### THE PROBLEM
Find the line that contains "Click the User Auth/Account Track icon" in the entries below. Write out that line and all that follow it, unchanged and alone.
[Opening DATA RECORDS section]
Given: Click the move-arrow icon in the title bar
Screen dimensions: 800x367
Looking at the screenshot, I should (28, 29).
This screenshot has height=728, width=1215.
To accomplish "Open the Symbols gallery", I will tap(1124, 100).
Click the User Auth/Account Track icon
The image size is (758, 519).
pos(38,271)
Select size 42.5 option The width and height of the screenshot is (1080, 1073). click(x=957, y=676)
[Closing DATA RECORDS section]
### SOLVED EXERCISE
Click the User Auth/Account Track icon
The image size is (758, 519).
pos(38,271)
Select size 42.5 option The width and height of the screenshot is (1080, 1073). click(x=957, y=676)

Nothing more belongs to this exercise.